**WHAT YOU SHOULD DO**
The entries should be given again in full. Alter nothing.

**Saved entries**
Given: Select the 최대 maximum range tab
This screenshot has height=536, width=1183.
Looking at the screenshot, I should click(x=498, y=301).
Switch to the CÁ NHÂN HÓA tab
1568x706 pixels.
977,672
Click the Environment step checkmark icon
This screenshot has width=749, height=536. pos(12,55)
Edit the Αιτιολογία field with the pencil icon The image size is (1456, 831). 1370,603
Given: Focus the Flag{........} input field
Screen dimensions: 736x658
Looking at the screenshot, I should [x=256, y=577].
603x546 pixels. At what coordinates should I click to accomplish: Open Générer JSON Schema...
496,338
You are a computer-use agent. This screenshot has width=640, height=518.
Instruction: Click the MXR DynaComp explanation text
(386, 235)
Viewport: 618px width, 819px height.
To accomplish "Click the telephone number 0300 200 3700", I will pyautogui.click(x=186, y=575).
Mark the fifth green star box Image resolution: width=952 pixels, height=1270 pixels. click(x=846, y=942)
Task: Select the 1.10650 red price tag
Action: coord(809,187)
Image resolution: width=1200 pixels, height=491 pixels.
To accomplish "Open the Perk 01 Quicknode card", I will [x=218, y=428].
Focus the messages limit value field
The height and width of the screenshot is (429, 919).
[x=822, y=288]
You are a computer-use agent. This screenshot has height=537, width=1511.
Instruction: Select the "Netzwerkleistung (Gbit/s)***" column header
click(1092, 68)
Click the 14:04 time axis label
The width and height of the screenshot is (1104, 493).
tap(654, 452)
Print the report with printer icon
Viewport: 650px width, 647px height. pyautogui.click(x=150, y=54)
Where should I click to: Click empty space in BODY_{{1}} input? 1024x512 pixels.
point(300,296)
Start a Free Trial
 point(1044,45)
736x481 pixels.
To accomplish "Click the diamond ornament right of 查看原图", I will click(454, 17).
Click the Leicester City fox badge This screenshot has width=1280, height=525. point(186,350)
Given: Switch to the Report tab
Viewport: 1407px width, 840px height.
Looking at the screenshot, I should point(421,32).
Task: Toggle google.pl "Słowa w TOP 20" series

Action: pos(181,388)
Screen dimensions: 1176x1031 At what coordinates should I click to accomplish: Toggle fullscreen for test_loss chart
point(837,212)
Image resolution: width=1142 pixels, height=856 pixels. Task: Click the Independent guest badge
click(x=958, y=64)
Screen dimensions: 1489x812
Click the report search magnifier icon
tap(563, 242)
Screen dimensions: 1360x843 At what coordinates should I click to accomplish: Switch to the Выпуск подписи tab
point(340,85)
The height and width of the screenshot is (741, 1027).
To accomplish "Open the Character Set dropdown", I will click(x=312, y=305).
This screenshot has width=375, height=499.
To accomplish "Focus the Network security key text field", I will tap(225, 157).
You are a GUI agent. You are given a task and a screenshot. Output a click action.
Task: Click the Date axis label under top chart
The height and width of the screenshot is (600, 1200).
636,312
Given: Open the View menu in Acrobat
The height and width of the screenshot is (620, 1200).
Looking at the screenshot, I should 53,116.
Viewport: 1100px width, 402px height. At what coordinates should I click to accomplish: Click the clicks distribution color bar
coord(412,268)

**REPLY**
Given: Select the 최대 maximum range tab
This screenshot has height=536, width=1183.
Looking at the screenshot, I should click(x=498, y=301).
Switch to the CÁ NHÂN HÓA tab
1568x706 pixels.
977,672
Click the Environment step checkmark icon
This screenshot has width=749, height=536. pos(12,55)
Edit the Αιτιολογία field with the pencil icon The image size is (1456, 831). 1370,603
Given: Focus the Flag{........} input field
Screen dimensions: 736x658
Looking at the screenshot, I should [x=256, y=577].
603x546 pixels. At what coordinates should I click to accomplish: Open Générer JSON Schema...
496,338
You are a computer-use agent. This screenshot has width=640, height=518.
Instruction: Click the MXR DynaComp explanation text
(386, 235)
Viewport: 618px width, 819px height.
To accomplish "Click the telephone number 0300 200 3700", I will pyautogui.click(x=186, y=575).
Mark the fifth green star box Image resolution: width=952 pixels, height=1270 pixels. click(x=846, y=942)
Task: Select the 1.10650 red price tag
Action: coord(809,187)
Image resolution: width=1200 pixels, height=491 pixels.
To accomplish "Open the Perk 01 Quicknode card", I will [x=218, y=428].
Focus the messages limit value field
The height and width of the screenshot is (429, 919).
[x=822, y=288]
You are a computer-use agent. This screenshot has height=537, width=1511.
Instruction: Select the "Netzwerkleistung (Gbit/s)***" column header
click(1092, 68)
Click the 14:04 time axis label
The width and height of the screenshot is (1104, 493).
tap(654, 452)
Print the report with printer icon
Viewport: 650px width, 647px height. pyautogui.click(x=150, y=54)
Where should I click to: Click empty space in BODY_{{1}} input? 1024x512 pixels.
point(300,296)
Start a Free Trial
 point(1044,45)
736x481 pixels.
To accomplish "Click the diamond ornament right of 查看原图", I will click(454, 17).
Click the Leicester City fox badge This screenshot has width=1280, height=525. point(186,350)
Given: Switch to the Report tab
Viewport: 1407px width, 840px height.
Looking at the screenshot, I should point(421,32).
Task: Toggle google.pl "Słowa w TOP 20" series

Action: pos(181,388)
Screen dimensions: 1176x1031 At what coordinates should I click to accomplish: Toggle fullscreen for test_loss chart
point(837,212)
Image resolution: width=1142 pixels, height=856 pixels. Task: Click the Independent guest badge
click(x=958, y=64)
Screen dimensions: 1489x812
Click the report search magnifier icon
tap(563, 242)
Screen dimensions: 1360x843 At what coordinates should I click to accomplish: Switch to the Выпуск подписи tab
point(340,85)
The height and width of the screenshot is (741, 1027).
To accomplish "Open the Character Set dropdown", I will click(x=312, y=305).
This screenshot has width=375, height=499.
To accomplish "Focus the Network security key text field", I will tap(225, 157).
You are a GUI agent. You are given a task and a screenshot. Output a click action.
Task: Click the Date axis label under top chart
The height and width of the screenshot is (600, 1200).
636,312
Given: Open the View menu in Acrobat
The height and width of the screenshot is (620, 1200).
Looking at the screenshot, I should 53,116.
Viewport: 1100px width, 402px height. At what coordinates should I click to accomplish: Click the clicks distribution color bar
coord(412,268)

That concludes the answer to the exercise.